TEKS BACAAN:
____

( Model – Model
Pembelajaran Kontekstual )
1. Model
Pembelajaran Kooperatif ( Cooperatif Learning )
a. Pengertian
Suatu
strategi belajar mengajar yang menekankan pada sikap atau perilaku bersama
dalam bekerja atau membantu di antara sesama dalam struktur kerjasama yang
teratur dalam kelompok, yang terdiri dari dua orang atau lebih.
Cooperative
Learning mengacu pada metode pengajaran dimana siswa bekerja bersama dalam
kelompok kecil saling membantu dalam belajar. Kebanyakan melibatkan siswa dalam
kelompok yang terdiri dari 4 (empat) siswa yang mempunyai kemampuan yang
berbeda (Slavin, 1994), dan ada yang menggunakan ukuran kelompok yang
berbeda-beda (Cohen, 1986; Johnson & Johnson, 1994; Kagan, 1992; Sharan
& Sharan, 1992).
b. Jenis
– Jenis Model Pembelajaran Kooperatif
i. Student teams achievement
division (STAD)
Salah
satu tipe pembelajaran kooperatif yang menekankan pada adanya aktivitas dan
interaksi siswa untuk saling memotivasi dan saling membantu dalam menguasai
materi pelajaran guna mencapai prestasi yang maksimal.
Langkah-langkah:
1)
Membentuk
kelompok yang anggotanya ± 4 orang.
2)
Guru
menyajikan materi pelajaran.
3)
Guru
memberi tugas untuk dikerjakan, anggota kelompok yang mengetahui jawabannya
memberikan penjelasan kepada anggota kelompok.
4)
Guru
memberikan pertanyaan/kuis dan siswa menjawab pertanyaan/kuis dengan tidak
saling membantu.
5)
Pembahasan
kuis
6)
Kesimpulan
ii. Jigsaw (model tim ahli)
Model pembelajaran kooperatif
tipe Jigsaw merupakan model pembelajaran kooperatif dimana siswa belajar dalam
kelompok kecil yang terdiri dari 4 – 6 orang secara heterogen dan bekerja sama
saling ketergantungan yang positif dan bertanggung jawab atas ketuntasan bagian
materi pelajaran yang harus dipelajari dan menyampaikan materi tersebut kepada
anggota kelompok yang lain (Arends, 1997).
Langkah-langkah:
1) Siswa dikelompokkan dengan
anggota ± 4 orang
2) Tiap orang dalam tim diberi
materi dan tugas yang berbeda
3) Anggota dari tim yang berbeda
dengan penugasan yang sama membentuk kelompok baru (kelompok ahli)
4) Setelah kelomppok ahli
berdiskusi, tiap anggota kembali kekelompok asal dan menjelaskan kepada anggota
kelompok tentang subbab yang mereka kuasai
5) Tiap tim ahli mempresentasikan
hasil diskusi
6) Pembahasan
7) Penutup
iii. Group investivigation go a round
Langkah-langkah:
1)

____

SOAL LATIHAN 1:
Masukkan baris data mulai dari baris yang memuat "12 December 2000 [1216, 400]" sampai baris yang memuat "References [1392, 39]", termasuk keduanya, ke dalam daftar bernomor tanpa baris kosong.
Baris data yang menyusul sama sekali tidak berkaitan dengan teks bacaan.

____

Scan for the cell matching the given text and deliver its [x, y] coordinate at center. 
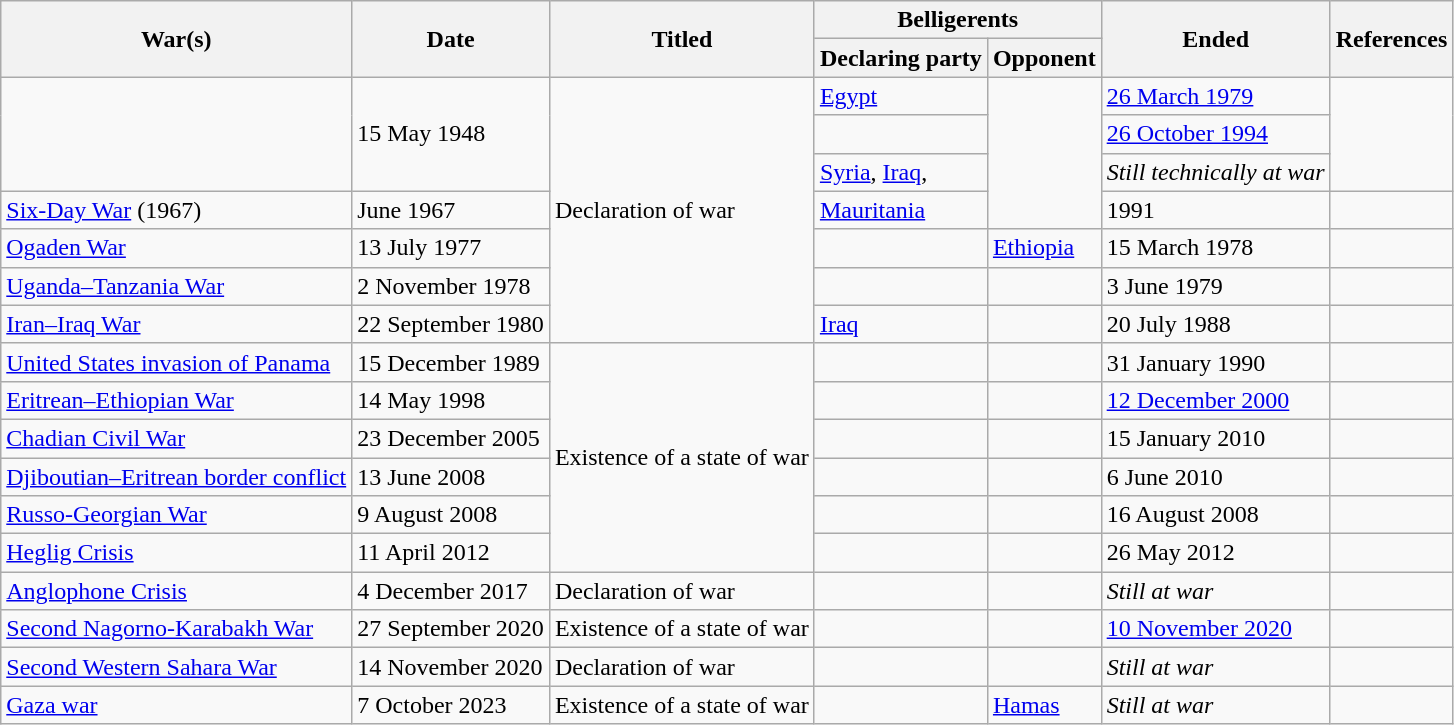
12 December 2000 [1216, 400]
Date [451, 39]
Uganda–Tanzania War [176, 286]
Djiboutian–Eritrean border conflict [176, 477]
26 October 1994 [1216, 134]
Six-Day War (1967) [176, 210]
31 January 1990 [1216, 362]
13 July 1977 [451, 248]
14 May 1998 [451, 400]
Ethiopia [1044, 248]
9 August 2008 [451, 515]
27 September 2020 [451, 629]
Eritrean–Ethiopian War [176, 400]
7 October 2023 [451, 705]
Mauritania [900, 210]
United States invasion of Panama [176, 362]
15 January 2010 [1216, 438]
Russo-Georgian War [176, 515]
2 November 1978 [451, 286]
War(s) [176, 39]
15 December 1989 [451, 362]
Egypt [900, 96]
Opponent [1044, 58]
June 1967 [451, 210]
Titled [682, 39]
4 December 2017 [451, 591]
15 March 1978 [1216, 248]
Still technically at war [1216, 172]
10 November 2020 [1216, 629]
Ogaden War [176, 248]
6 June 2010 [1216, 477]
26 May 2012 [1216, 553]
Heglig Crisis [176, 553]
Iran–Iraq War [176, 324]
Gaza war [176, 705]
Iraq [900, 324]
Second Nagorno-Karabakh War [176, 629]
Belligerents [958, 20]
23 December 2005 [451, 438]
14 November 2020 [451, 667]
Chadian Civil War [176, 438]
References [1392, 39]
1991 [1216, 210]
Ended [1216, 39]
22 September 1980 [451, 324]
Hamas [1044, 705]
3 June 1979 [1216, 286]
Declaring party [900, 58]
16 August 2008 [1216, 515]
11 April 2012 [451, 553]
15 May 1948 [451, 134]
20 July 1988 [1216, 324]
26 March 1979 [1216, 96]
Second Western Sahara War [176, 667]
13 June 2008 [451, 477]
Syria, Iraq, [900, 172]
Anglophone Crisis [176, 591]
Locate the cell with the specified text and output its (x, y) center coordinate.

____

SOAL LATIHAN 2:
Lanjutkan teks bacaan tentang model pembelajaran kooperatif dari titik terakhir yang tercantum.

HASIL LATIHAN 1:
1. 12 December 2000 [1216, 400]
2. Date [451, 39]
3. Uganda–Tanzania War [176, 286]
4. Djiboutian–Eritrean border conflict [176, 477]
5. 26 October 1994 [1216, 134]
6. Six-Day War (1967) [176, 210]
7. 31 January 1990 [1216, 362]
8. 13 July 1977 [451, 248]
9. 14 May 1998 [451, 400]
10. Ethiopia [1044, 248]
11. 9 August 2008 [451, 515]
12. 27 September 2020 [451, 629]
13. Eritrean–Ethiopian War [176, 400]
14. 7 October 2023 [451, 705]
15. Mauritania [900, 210]
16. United States invasion of Panama [176, 362]
17. 15 January 2010 [1216, 438]
18. Russo-Georgian War [176, 515]
19. 2 November 1978 [451, 286]
20. War(s) [176, 39]
21. 15 December 1989 [451, 362]
22. Egypt [900, 96]
23. Opponent [1044, 58]
24. June 1967 [451, 210]
25. Titled [682, 39]
26. 4 December 2017 [451, 591]
27. 15 March 1978 [1216, 248]
28. Still technically at war [1216, 172]
29. 10 November 2020 [1216, 629]
30. Ogaden War [176, 248]
31. 6 June 2010 [1216, 477]
32. 26 May 2012 [1216, 553]
33. Heglig Crisis [176, 553]
34. Iran–Iraq War [176, 324]
35. Gaza war [176, 705]
36. Iraq [900, 324]
37. Second Nagorno-Karabakh War [176, 629]
38. Belligerents [958, 20]
39. 23 December 2005 [451, 438]
40. 14 November 2020 [451, 667]
41. Chadian Civil War [176, 438]
42. References [1392, 39]

HASIL LATIHAN 2:
Membagi
siswa kedalam kelompok kecil yang terdiri dari ± 5 siswa
2)
Memberikan
pertanyaan terbuka yang bersifat analitis
3)
Mengajak
setiap siswa untuk berpartisipasi dalam menjawab pertanyaan kelompoknya secara
bergiliran searah jarum jam dalam kurun waktu yang disepakati.
iv. Think pair and share
Model ini menggunakan metode
diskusi berpasangan dan dilanjutkan dengan diskusi pleno, dengan model
pembelajaran ini siswa dilatih bagaimana mengutarakan pendapat dan siswa belajar
menghargai pendapat orang lain dengan tetap mengacu pada materi / tujuan
pembelajaran.
Suatu teknik sederhana dengan
keuntungan besar yang dapat meningkatkan kemampuan siswa dalam mengingat
informasi dan seorang siswa dapat belajar dari siswa lain serta saling
menyampaikan idenya untuk didiskusikan sebelum dipresentasikan di depan kelas.
Langkah-langkah:
1)
Guru
menyampaikan inti materi
2)
Siswa
berdiskusi dengan teman sebelahnya tentang materi/permasalahan yang disampaikan
guru
3)
Guru
memimpin pleno dan tiap kelompok mengemukakan hasil Diskusinya
4)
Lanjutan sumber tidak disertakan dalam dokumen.